-- start SELECTED PASSAGE --

The US Chamber of Commerce, a huge, controversial player in the battle to reform Wall Street and beef up consumer protection, launched its latest attack on financial reform efforts today, criticizing a proposed small tax on financial transactions. The tax would take something like 0.1 percent or 0.25 percent of financial transactions such as stock trades, and could use those funds to offset the cost of, say, health care reform or to lower the federal deficit. One liberal policy center said the tax could raise $100 to $150 billion a year.

Today, as part of its PR push, the Chamber released a study (PDF) claiming the tax would damage US markets and hurt Main Street by reducing investments and retirement savings. "This proposal would starve cash-strapped companies and cripple our efficient, transparent, and liquid markets," said David Hirschmann, president and CEO of the Chamber’s Center for Capital Markets Competitiveness. "The good news is that a majority of Americans agree that it’s a bad idea." (Mind you, that "majority of Americans" claim is based on poll of 800 people; everyone can agree that 0.000002 percent of Americans speak for all of us, right?)

-- end SELECTED PASSAGE --

*PROBLEMS TO SOLVE*.
1. Do the following statements agree with the passage on the Chamber of Commerce and the transaction tax? Answer yes or no for each, quoting the words of the passage that decide it.
(a) The proposed tax would take 1 percent of each financial transaction.
(b) The Chamber's study claims the tax would reduce retirement savings.
(c) The claim about a majority of Americans rests on a poll of 800 people.
2. Write out the part of the passage on the Chamber of Commerce and the transaction tax that opens with the words containing "Today, as part" and closes with "of us, right?)".
3. What percentages appear in the passage on the Chamber of Commerce and the transaction tax? List every one.

-- start SUPPLIED DATA --

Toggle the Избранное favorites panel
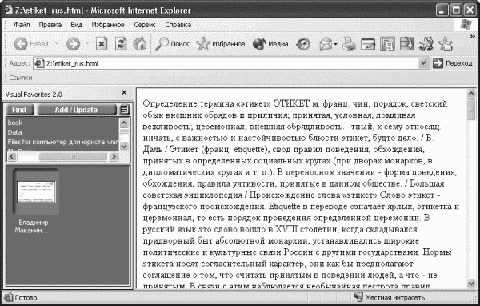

-- end SUPPLIED DATA --

*SOLUTIONS TO THE PROBLEMS*.
1.
(a) No: "The tax would take something like 0.1 percent or 0.25 percent of financial transactions such as stock trades"
(b) Yes: "claiming the tax would damage US markets and hurt Main Street by reducing investments and retirement savings"
(c) Yes: "that "majority of Americans" claim is based on poll of 800 people"

2.
Today, as part of its PR push, the Chamber released a study (PDF) claiming the tax would damage US markets and hurt Main Street by reducing investments and retirement savings. "This proposal would starve cash-strapped companies and cripple our efficient, transparent, and liquid markets," said David Hirschmann, president and CEO of the Chamber’s Center for Capital Markets Competitiveness. "The good news is that a majority of Americans agree that it’s a bad idea." (Mind you, that "majority of Americans" claim is based on poll of 800 people; everyone can agree that 0.000002 percent of Americans speak for all of us, right?)

3.
0.1 percent
0.25 percent
0.000002 percent